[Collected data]
"""
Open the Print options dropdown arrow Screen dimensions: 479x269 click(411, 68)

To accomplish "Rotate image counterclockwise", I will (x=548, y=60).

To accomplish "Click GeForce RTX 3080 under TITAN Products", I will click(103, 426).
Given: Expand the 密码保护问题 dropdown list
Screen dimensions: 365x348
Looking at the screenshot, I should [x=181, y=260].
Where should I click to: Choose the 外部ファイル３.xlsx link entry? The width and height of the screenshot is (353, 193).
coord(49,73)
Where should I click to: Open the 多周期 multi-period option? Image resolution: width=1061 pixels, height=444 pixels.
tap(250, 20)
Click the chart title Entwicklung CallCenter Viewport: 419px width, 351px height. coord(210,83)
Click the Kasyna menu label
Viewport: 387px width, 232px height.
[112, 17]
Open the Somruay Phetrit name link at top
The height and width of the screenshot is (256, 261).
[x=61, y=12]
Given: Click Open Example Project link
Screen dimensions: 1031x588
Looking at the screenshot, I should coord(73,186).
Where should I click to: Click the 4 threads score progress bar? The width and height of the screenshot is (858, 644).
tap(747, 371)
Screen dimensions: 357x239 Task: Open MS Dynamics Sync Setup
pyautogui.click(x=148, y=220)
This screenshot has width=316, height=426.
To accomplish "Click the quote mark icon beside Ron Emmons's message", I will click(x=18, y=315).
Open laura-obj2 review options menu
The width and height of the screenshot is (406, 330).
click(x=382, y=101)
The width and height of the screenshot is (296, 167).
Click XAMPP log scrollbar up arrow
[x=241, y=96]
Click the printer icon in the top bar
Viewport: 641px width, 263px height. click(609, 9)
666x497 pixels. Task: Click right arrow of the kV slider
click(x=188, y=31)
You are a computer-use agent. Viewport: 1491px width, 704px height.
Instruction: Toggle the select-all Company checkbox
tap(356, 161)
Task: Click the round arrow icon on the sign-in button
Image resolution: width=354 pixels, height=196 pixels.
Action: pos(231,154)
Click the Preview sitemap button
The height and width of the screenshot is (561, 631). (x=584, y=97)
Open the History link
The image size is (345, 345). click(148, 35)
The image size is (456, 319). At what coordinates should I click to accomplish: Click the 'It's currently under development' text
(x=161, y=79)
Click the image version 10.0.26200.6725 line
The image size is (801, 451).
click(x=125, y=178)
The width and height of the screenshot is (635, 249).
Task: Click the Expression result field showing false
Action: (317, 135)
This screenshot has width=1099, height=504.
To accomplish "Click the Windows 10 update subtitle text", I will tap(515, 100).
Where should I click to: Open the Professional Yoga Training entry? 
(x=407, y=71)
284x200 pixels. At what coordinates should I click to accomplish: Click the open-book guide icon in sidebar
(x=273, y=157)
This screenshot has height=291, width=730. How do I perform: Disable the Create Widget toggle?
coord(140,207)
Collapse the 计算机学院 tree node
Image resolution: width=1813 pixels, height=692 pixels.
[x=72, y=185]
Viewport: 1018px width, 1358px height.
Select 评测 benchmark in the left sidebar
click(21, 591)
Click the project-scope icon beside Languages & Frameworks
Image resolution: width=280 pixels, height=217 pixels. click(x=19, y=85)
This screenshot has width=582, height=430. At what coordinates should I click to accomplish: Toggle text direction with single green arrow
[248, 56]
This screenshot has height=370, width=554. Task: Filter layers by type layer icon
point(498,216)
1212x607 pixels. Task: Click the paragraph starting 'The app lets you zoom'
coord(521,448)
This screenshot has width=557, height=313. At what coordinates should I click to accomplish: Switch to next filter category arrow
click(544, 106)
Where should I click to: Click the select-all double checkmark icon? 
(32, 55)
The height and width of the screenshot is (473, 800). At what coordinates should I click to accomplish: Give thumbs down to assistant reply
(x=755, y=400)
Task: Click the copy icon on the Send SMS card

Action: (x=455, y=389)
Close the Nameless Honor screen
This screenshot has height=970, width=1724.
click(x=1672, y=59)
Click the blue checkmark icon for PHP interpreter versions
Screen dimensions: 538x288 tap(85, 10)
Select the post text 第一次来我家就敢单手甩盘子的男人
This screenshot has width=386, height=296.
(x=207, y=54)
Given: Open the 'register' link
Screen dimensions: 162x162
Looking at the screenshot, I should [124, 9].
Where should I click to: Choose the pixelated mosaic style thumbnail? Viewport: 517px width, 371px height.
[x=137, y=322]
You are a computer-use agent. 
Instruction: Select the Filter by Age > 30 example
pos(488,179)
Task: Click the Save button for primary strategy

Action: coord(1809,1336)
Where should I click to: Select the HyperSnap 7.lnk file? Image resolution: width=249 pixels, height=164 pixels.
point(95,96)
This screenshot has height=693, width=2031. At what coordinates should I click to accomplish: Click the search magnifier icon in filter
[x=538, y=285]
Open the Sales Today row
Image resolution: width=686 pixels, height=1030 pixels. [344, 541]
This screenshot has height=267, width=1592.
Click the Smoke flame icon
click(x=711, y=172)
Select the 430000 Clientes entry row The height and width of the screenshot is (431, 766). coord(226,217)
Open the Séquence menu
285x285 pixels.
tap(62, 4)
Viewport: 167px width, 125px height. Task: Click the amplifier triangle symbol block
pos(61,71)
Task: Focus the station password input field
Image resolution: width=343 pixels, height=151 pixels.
"""
Print only the lines running from the one with "This screenshot has height=267, width=1592." to the final line of the data above, each exactly as it appears.

> Answer for the task
This screenshot has height=267, width=1592.
Click the Smoke flame icon
click(x=711, y=172)
Select the 430000 Clientes entry row The height and width of the screenshot is (431, 766). coord(226,217)
Open the Séquence menu
285x285 pixels.
tap(62, 4)
Viewport: 167px width, 125px height. Task: Click the amplifier triangle symbol block
pos(61,71)
Task: Focus the station password input field
Image resolution: width=343 pixels, height=151 pixels.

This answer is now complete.